Taken together, de novo or exacerbations of preexisting MG can be potentially life-threatening and should be monitored in close collaboration with neuromuscular specialists using the QMG score, incl. measurement of vital capacity. In a stable situation, we recommend a QMG scoring every three months, if symptoms get worse, clinical examination should be performed every four weeks. In case of rapid worsening of symptoms, a hospitalization should be considered. Electrophysiological measurements or antibody titers do not necessarily correlate with the clinical severity of MG, therefore repetitive measurement of titers is not helpful.

To our knowledge, currently no data exist regarding reliable factors predicting the risk of checkpoint inhibitor-treated patients with underlying autoimmune diseases and there are minimal data regarding factors predisposing to a flare of the underlying autoimmune disorder. Menzies et al. reported that flares occurred more often in patients with active symptoms, in those requiring immunosuppression when treated with PD-1 inhibitors, and in patients with preexisting rheumatologic disorders [2]. However, patient numbers are small and results should be interpreted with caution. Furthermore, the impact of preexisting immunosuppression on the outcome of immunotherapy remains to be investigated, as so far no prospective studies testing immunosuppressive strategies have been conducted to answer this question. Nonetheless, retrospective studies have shown that patients with immunosuppressants (e.g. steroids) at start of PD-1 treatment had a lower response rate, [2, 19] progression-free survival, and overall survival [19] compared to those not on immunosuppressants.

Our case demonstrates that preexisting autoimmune disorders should not be considered a general contraindication for immunotherapy with PD-1 inhibitors in patients with life-threatening metastatic cancer.

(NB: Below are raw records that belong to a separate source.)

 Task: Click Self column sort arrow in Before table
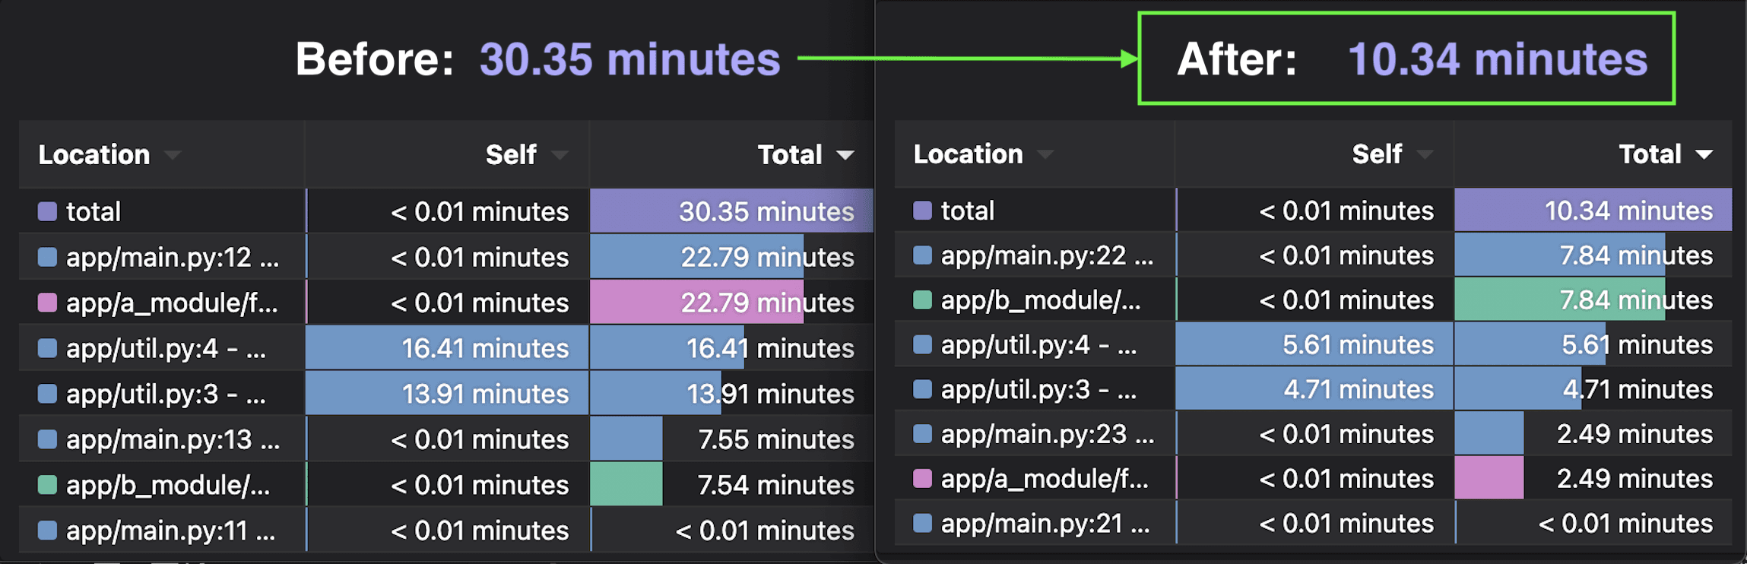[560, 155]
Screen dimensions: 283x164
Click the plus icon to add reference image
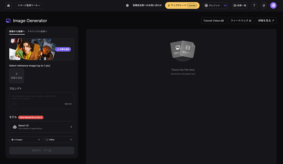(x=16, y=74)
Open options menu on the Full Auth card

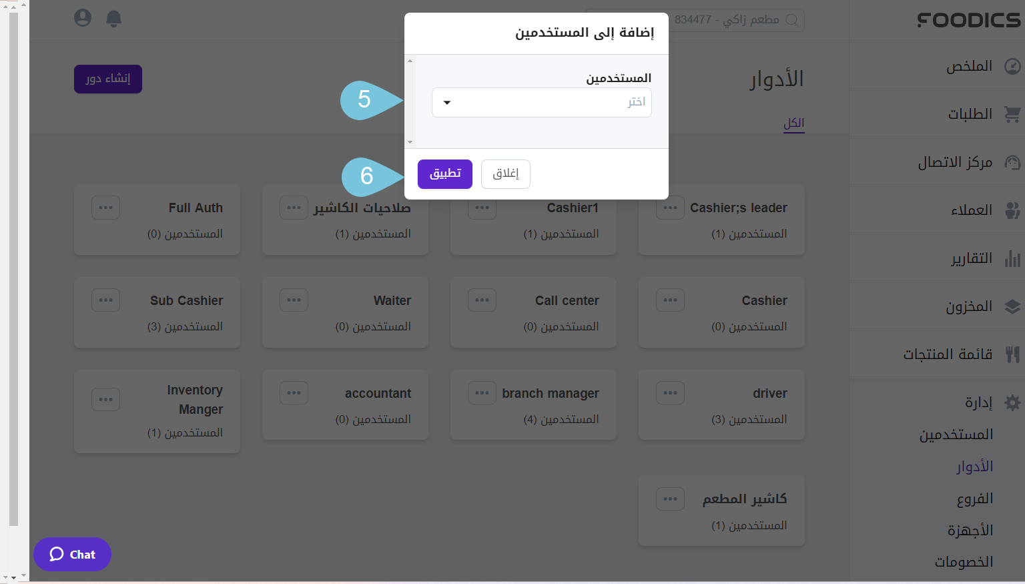(105, 208)
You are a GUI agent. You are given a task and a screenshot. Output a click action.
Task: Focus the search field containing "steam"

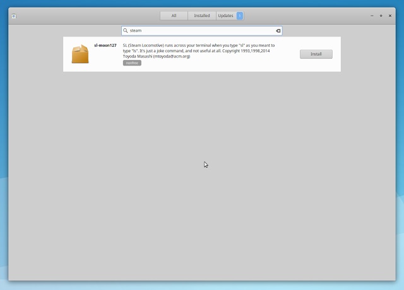(196, 30)
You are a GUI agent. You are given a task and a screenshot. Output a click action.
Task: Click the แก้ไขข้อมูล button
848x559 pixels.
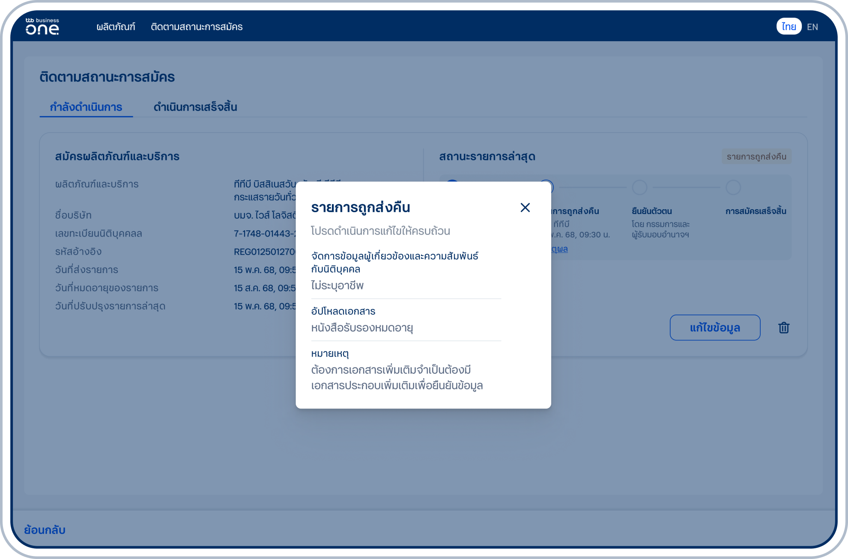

PD-1 inhibitor treatment was the favorable choice for our patient, particularly in view of the patients’ progressive, metastatic MCC and the known excellent response rates to PD-1/PD-L1 inhibitors [6, 7]. Nevertheless, selection of therapy and patients should consider the kind and activity of underlying autoimmune disease, as well as tumor entity and its response to PD-1/PD-L1 inhibitors compared to standard of care treatments. It should be kept in mind that the risks/benefit ratio may be less favorable for tumors with relatively low response rates to immunotherapy [20, 21]. The risks and potential benefits of checkpoint inhibitor treatment as well as other therapeutic concepts should be discussed thoroughly in a multidisciplinary setting and require careful and extensive education of the patient and the patient’s family. Exacerbation of underlying MG can be potentially life-threatening and should be monitored in close collaboration with neuromuscular specialists.